Ces discriminations ne se limitent pas à des franges extrémistes de la société, elles traversent tous les lieux où se déploie la citoyenneté. L’accès à l’emploi, qui devrait consacrer l’égalité des chances, se ferme pour 43 % des musulmans. Le logement, socle de toute dignité humaine, est refusé à plus d’un tiers d’entre eux. L’école, où devrait se transmettre l’idéal d’égalité, devient elle-même un lieu d’humiliation : trois musulmans sur dix y ont fait l’expérience du rejet. Même la santé, où l’éthique médicale commande de soigner sans distinction, n’échappe pas au soupçon et à la méfiance. Et que dire des contrôles policiers, où près d’un musulman sur trois dit avoir été ciblé en raison de ce qu’il est ? À titre de comparaison, chez les adeptes d’autres religions, ces expériences sont dix fois moins fréquentes. L’écart est tel qu’il ne s’agit plus de simples différences de perception, mais d’une fracture systémique.


Cette fracture n’est pas seulement statistique. Elle est vécue, répétée, intériorisée. Elle se double d’un climat de défiance qui s’installe durablement. Une majorité des musulmans de France considèrent que la haine contre leur religion est désormais répandue, et qu’elle s’est aggravée au cours de la dernière décennie. Ce climat empoisonne la relation de confiance avec les institutions : il nourrit l’angoisse permanente d’être agressé, rejeté, ou suspecté de porter en lui un danger imaginaire.


Ce phénomène doit être pensé au-delà de la surface. Car ce que l’on appelle « musulmanophobie » n’est pas une simple querelle de vocabulaire. C’est la traduction contemporaine d’un mécanisme plus ancien, déjà analysé par tant de penseurs : la fabrication d’un « autre » contre lequel se construit une identité nationale inquiète. Hier, ce fut l’étranger, le migrant, le Juif ; aujourd’hui, c’est le musulman qui cristallise les peurs, les colères et les simplifications. Ce déplacement du stigmate dit beaucoup de la fragilité de notre culture démocratique, incapable de se penser autrement que par l’exclusion.


J’ai voulu cet Observatoire précisément pour rompre avec le déni. Trop longtemps, les souffrances des musulmans de France ont été réduites à des plaintes individuelles, vite balayées par le soupçon de victimisation. Les mesurer, les objectiver, ce n’est pas céder à la plainte, c’est rendre possible une analyse collective. Car ce que l’on refuse de nommer, on l’abandonne à l’injustice.


Il faut ici rappeler une distinction essentielle. Nul n’interdit à quiconque de critiquer une religion, y compris l’islam : cette liberté est constitutive de notre espace démocratique. Mais la liberté de contester des croyances ne saurait jamais devenir le droit de discriminer des personnes. Or, ce glissement, de l’idée au corps, du dogme au visage, est précisément ce que révèlent les chiffres. C’est ce basculement qui menace l’universel républicain.
_ _ _ _
PROBLÈMES À RÉSOUDRE:
[1] Recopiez fidèlement le passage du texte source qui commence par « Ce phénomène doit » et va jusqu'à « que par l’exclusion. ».
[2] Indiquez pour chaque affirmation si elle concorde avec le texte source, en répondant par oui ou par non et en citant les mots décisifs du texte. (a) L'accès à l'emploi se ferme pour 43 % des musulmans. (b) Chez les adeptes d'autres religions, ces expériences sont deux fois moins fréquentes. (c) Il est interdit de critiquer l'islam.
Les entrées ne sont pas nécessaires ici.
_ _ _ _
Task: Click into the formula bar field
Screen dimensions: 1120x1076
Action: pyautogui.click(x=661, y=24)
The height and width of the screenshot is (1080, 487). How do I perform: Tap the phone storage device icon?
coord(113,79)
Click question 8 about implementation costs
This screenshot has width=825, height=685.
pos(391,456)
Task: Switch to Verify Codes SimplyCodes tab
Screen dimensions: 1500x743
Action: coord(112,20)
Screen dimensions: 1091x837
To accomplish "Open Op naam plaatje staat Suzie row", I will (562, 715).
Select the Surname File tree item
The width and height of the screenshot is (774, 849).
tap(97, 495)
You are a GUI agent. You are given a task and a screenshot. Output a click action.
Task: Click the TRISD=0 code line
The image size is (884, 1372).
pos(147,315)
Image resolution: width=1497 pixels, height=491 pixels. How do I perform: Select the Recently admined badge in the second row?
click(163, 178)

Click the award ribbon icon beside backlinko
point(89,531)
_ _ _ _
TÂCHES RÉSOLUES:
[1]
Ce phénomène doit être pensé au-delà de la surface. Car ce que l’on appelle « musulmanophobie » n’est pas une simple querelle de vocabulaire. C’est la traduction contemporaine d’un mécanisme plus ancien, déjà analysé par tant de penseurs : la fabrication d’un « autre » contre lequel se construit une identité nationale inquiète. Hier, ce fut l’étranger, le migrant, le Juif ; aujourd’hui, c’est le musulman qui cristallise les peurs, les colères et les simplifications. Ce déplacement du stigmate dit beaucoup de la fragilité de notre culture démocratique, incapable de se penser autrement que par l’exclusion.

[2]
(a) Oui : « L’accès à l’emploi, qui devrait consacrer l’égalité des chances, se ferme pour 43 % des musulmans. »
(b) Non : « chez les adeptes d’autres religions, ces expériences sont dix fois moins fréquentes. »
(c) Non : « Nul n’interdit à quiconque de critiquer une religion, y compris l’islam »